Most CMMC assessment failures are not mysteries. They rarely come from the sophisticated, headline-grabbing attacks that security vendors like to talk about, and they almost never come from a lack of effort. They come from a small set of gaps that appear in the same places, company after company, often in businesses that genuinely believed they were ready. That pattern is worth holding onto, because predictable problems are solvable problems. When you can see these gaps clearly and early, you get to address them on your own terms instead of discovering them with an assessor sitting across the table.
The seven reasons below are the ones that surface most often, ordered the way an assessment tends to unravel, from the foundation outward. Each one is explained plainly enough that you can hold it up against your own environment and get an honest read on where you stand.
Reason 1: A System Security Plan that does not match reality
The System Security Plan, or SSP, is the document that quietly determines the outcome of most assessments before an assessor examines a single system. It describes how your environment implements each of the 110 controls in NIST SP 800-171, in enough detail that someone else could verify each claim. For many contractors, the SSP was written once, often by a consultant or a tool, and then it stopped keeping up with the business. Systems were added, people came and went, configurations changed, and the document quietly fell out of step with the company it was supposed to describe.
That gap is decisive because the assessor’s task is to confirm that what you wrote is actually true. The SSP becomes the script the entire assessment follows, and every place where the document and the environment disagree reads as a finding. Each mismatch also chips away at the assessor’s confidence in everything else you have claimed. An accurate plan that admits a few imperfections is far stronger than a polished plan that describes a company you no longer are. The most valuable work here is unglamorous, which is keeping the SSP current so that it reflects the environment as it exists today.
Reason 2: CUI scope that was never clearly defined
Before any control can be assessed, you have to be able to state precisely where your Controlled Unclassified Information lives, how it moves through the business, and which systems and people come into contact with it.

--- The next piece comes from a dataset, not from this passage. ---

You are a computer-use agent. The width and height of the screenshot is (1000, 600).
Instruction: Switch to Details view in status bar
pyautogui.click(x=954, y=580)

This is called scoping, and it is one of the most common places assessments come apart. CUI rarely stays neatly where you expect. It moves into email threads, onto shared drives, into engineering directories, onto a laptop in a home office, and into a supplier’s hands. Without a clear boundary around it, you cannot reliably protect it, and you cannot prove to anyone that it is protected.
The CMMC scoping guidance asks you to categorize your assets, separating the systems that handle CUI from those that provide security protection and those that are genuinely out of scope. Done well, scoping makes the entire effort smaller and more focused, because it concentrates your controls and your evidence on the assets that actually matter. Done poorly, it leaves you either defending far more than necessary or missing a quiet path where CUI flows unprotected. A clear, defensible boundary set early is one of the highest-leverage decisions in the process, and a fuzzy one undermines everything built on top of it.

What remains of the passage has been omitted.